Anticipating the question she has been asked many times before, she continued, “My husband and I feel that Hebron is an important place for Jews to live, despite the hardships. It’s more important to live here than to have a comfortable life. We feel very deeply connected to Hebron; it is the home of the fathers and mothers of the Jewish nation.”

Federman defended her husband’s innocence and said that his arrest was based “purely on political motives. It’s easy.” she asserted, “to say that Kach is a terrorist organization, but the government can’t prove it.
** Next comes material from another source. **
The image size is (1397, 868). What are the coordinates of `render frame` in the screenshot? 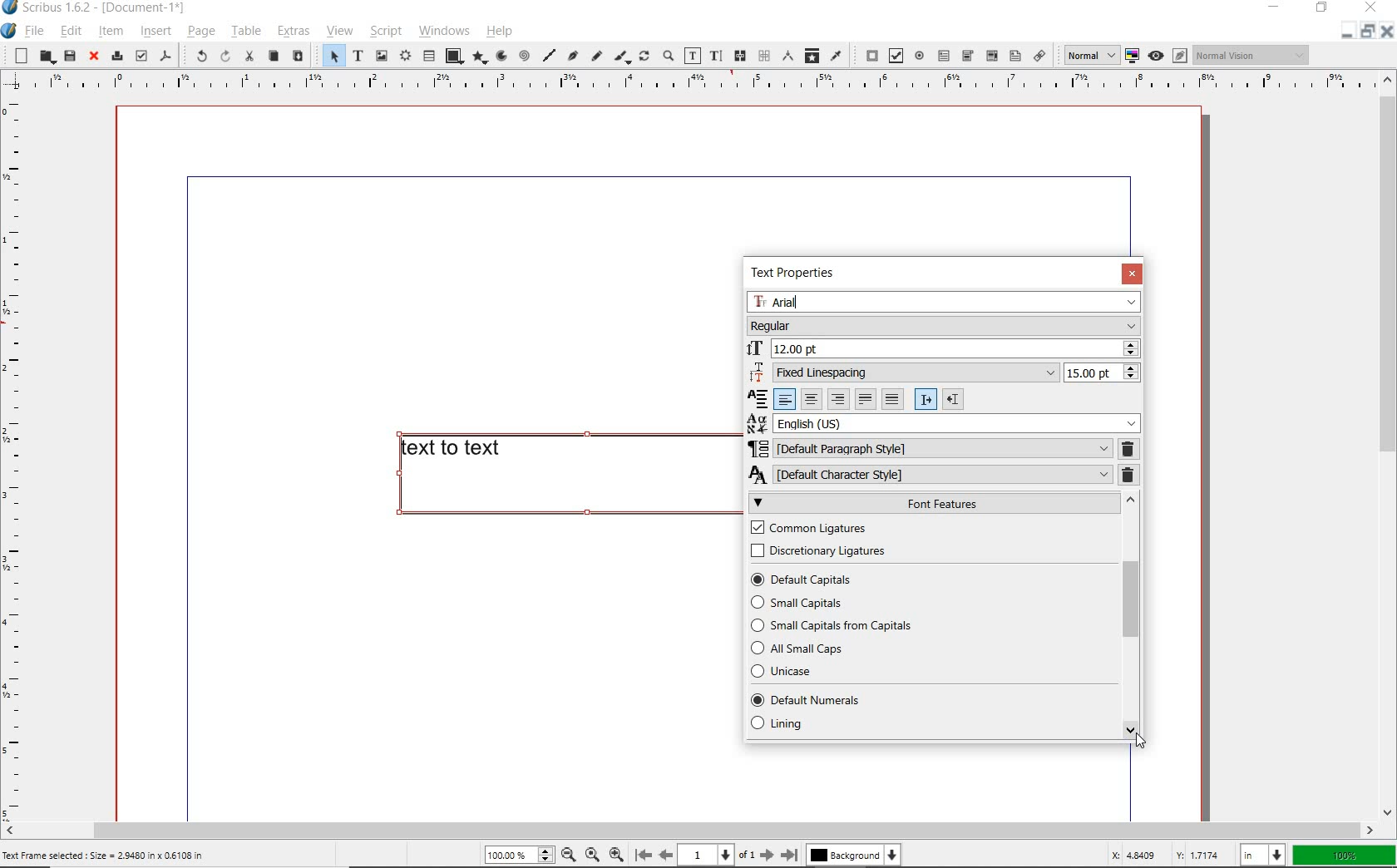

I’m glad to see that the government is using such a desperate act,” she said, “because it means they are unsure of themselves.”

Though she is not a member of Kach, Shani Horowitz, an American-born Israeli who has lived in Hebron for a dozen years, asserted that Noam Federman and other Kach Ieaders “were arrested without cause. They were arrested to give a prize to (Yasser) Arafat,” she said, referring to the Palestine Liberation Organization leader.

Horowitz, a nursery school teacher with six children of her own, said that forcing the Jews to leave Hebron would create a precedent.

“Today they’re talking about giving back Hebron, Tomorrow it could be the Western Wall,” she said. Referring to Arab rioting within Israel proper following the Hebron massacre, Horowitz said, “The Arabs have shown us that the intifada isn’t just in Judea and Samaria,” as settlers refer to the West Bank.

“The question isn’t Hebron — it’s the Jewish state,” she said. “I’m not willing to give up one piece of it.”

Like many of her fellow residents, Horowitz refused to discuss the deeds of Baruch Goldstein, who was the community’s physician.

“I don’t want to go into it,” she said. “We had a lot of positive experiences with Baruch Goldstein.” After a pause, she added:” You have to remember that Goldstein didn’t live in Hebron. There is no reason we should be punished for what he did.”

Hismi believes that Goldstein “simply cracked” under the strain of treating terror victims. “He was going through a terrible time,” she explained. “He was the first person to arrive at any incident. He saved so many innocent people, and many died in his arms.”